Pero no era así y aunque yo lo sabía y aunque Óscar lo creyó, o quiso creerlo, que para el caso es lo mismo, lo cierto es que su ídolo había tenido que dejar la Vuelta aquella mañana aquejado de un forúnculo infeccioso dejando en bandeja la victoria final a Lucho Herrera, el Jardinerito, que se convertía así en el primer colombiano que ganaba una de las tres grandes pruebas por etapas. Óscar aprendió aquellos días, de la peor de las maneras posible, cuan amargo llega a ser el sabor de la derrota. Igual que mi hermano lo había aprendido tres años antes, también al final de una Vuelta a España con un desenlace dramático. Yo, por mi parte, que había experimentado como aficionado con la derrota en otros deportes, empezaba a intuir, como si de una forma sólida dentro de la bruma se tratase, lo extremadamente cruel que llegaba a ser el ciclismo. Para corredores y aficionados. Y empezaba a aceptar, sin darme cuenta, lo superlativo que era todo lo que le rodeaba. Lo bueno y lo malo.

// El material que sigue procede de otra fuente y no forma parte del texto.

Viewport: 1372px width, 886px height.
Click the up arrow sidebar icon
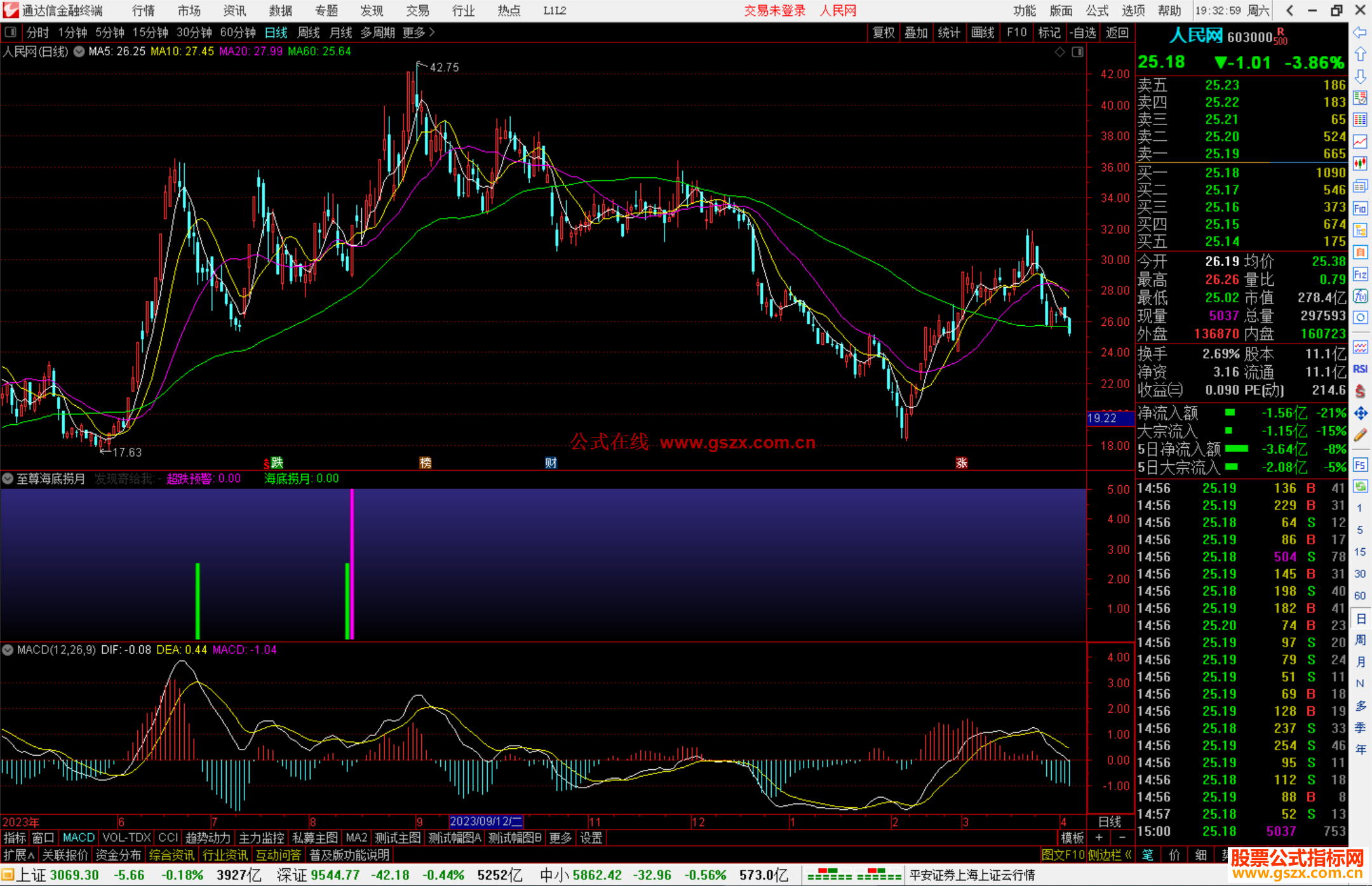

Porque para mi aquella fue una Vuelta con sensaciones más agrias que otra cosa. Había vuelto a confiar todas mis ilusiones a una victoria final de Perico Delgado pero su discreto papel, cuarto en la general final y con muy poca presencia real en los “momentos calientes” de la carrera, me habían hecho llegar a plantearme si no estaría ante un nuevo caso de Gorospismo y si aquella Vuelta del 85 no habría sido más que el canto del cisne de un ídolo con pies de barro, el destello fugaz de una estrella incapaz de volver a brillar. Eso era lo que pensaba a mis doce años recién cumplidos, en aquel mes de mayo de 1987,  así de impaciente me mostraba con mi ídolo sólo dos meses antes del Tour que lo cambió todo.